Description of the task> Please continue the discussion about Jewish and non-Jewish names, picking up after its last sentence and leaving the material aside.

Provided passage>
<<<<

We once learned "Pri Hooretz" of Reb Menachem Mend miVitebsk ztz"l with a chaburo and came across an intersting piece. It says there, that everyone has essentually two names - one in kdusho, and one in klipo, and the change according to one's condition! This is the meaning of the statement of mekubolim, that when the rosho is dying he forgets his name in the Beys Din Shel Maylo. He becomes his evil name!

So we wondered if this has anything to do with the subject of Jewish non Jewish names.

At January 15, 2008 at 11:48:00 AM EST, Anonymous Anonymous said...

We are taught that one of the reasons the Yidden merited to be redeemed from mitzrayim was 'shelo shinu es shemom' - they did not change their names (as well as their language and clothing).

>>>>

Collected data entries>
<<<<

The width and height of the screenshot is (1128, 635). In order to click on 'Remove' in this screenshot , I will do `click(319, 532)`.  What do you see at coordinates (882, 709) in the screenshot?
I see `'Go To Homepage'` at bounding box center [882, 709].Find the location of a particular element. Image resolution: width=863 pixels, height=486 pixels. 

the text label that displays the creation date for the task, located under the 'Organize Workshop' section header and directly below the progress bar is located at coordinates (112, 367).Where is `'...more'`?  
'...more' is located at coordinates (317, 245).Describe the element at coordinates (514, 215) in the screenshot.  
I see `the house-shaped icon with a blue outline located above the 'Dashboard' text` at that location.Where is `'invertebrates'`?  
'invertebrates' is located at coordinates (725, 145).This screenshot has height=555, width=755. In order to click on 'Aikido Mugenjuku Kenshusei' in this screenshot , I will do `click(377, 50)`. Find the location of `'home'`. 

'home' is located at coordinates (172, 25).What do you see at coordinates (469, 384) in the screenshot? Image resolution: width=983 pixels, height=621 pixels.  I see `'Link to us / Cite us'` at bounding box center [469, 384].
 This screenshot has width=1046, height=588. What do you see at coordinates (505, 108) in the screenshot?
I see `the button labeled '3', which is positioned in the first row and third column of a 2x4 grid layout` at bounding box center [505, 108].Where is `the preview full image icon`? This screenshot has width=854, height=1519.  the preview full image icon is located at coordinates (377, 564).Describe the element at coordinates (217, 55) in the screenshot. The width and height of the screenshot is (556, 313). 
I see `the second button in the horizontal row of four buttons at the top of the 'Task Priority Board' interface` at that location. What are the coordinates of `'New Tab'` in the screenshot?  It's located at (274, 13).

>>>>

Response to the task>
Interestingly, however, the Maharal says that that was very important before matan Torah, when they didn't have the Torah to keep them separate from the mitzriyim. However, after matan Torah, it is different, as the Torah separates us from them.

Additionally, there is an old tradition of having two names, a shem chol and a shem kodesh. Therefore there are names like Dov Ber (bear), Zev Wolf, Shlomo Zalman and others. In these cases the latter name is a translation or different version of the former Hebrew one.

I am not saying that people should not use Hebrew names, chas vesholom. However, the issue is not as simple as some people think.

At January 15, 2008 at 2:02:00 PM EST, Blogger Rafi G. said...

very interesting. I never had an English name, though some of my brothers do... They use both their english and hebrew names, depending on the setting. As you say, it is a word, an identification (like nail), and not overly significant

At January 15, 2008 at 2:05:00 PM EST, Anonymous Anonymous said...

These "choyl" names already became koydesh, together with Yiddish.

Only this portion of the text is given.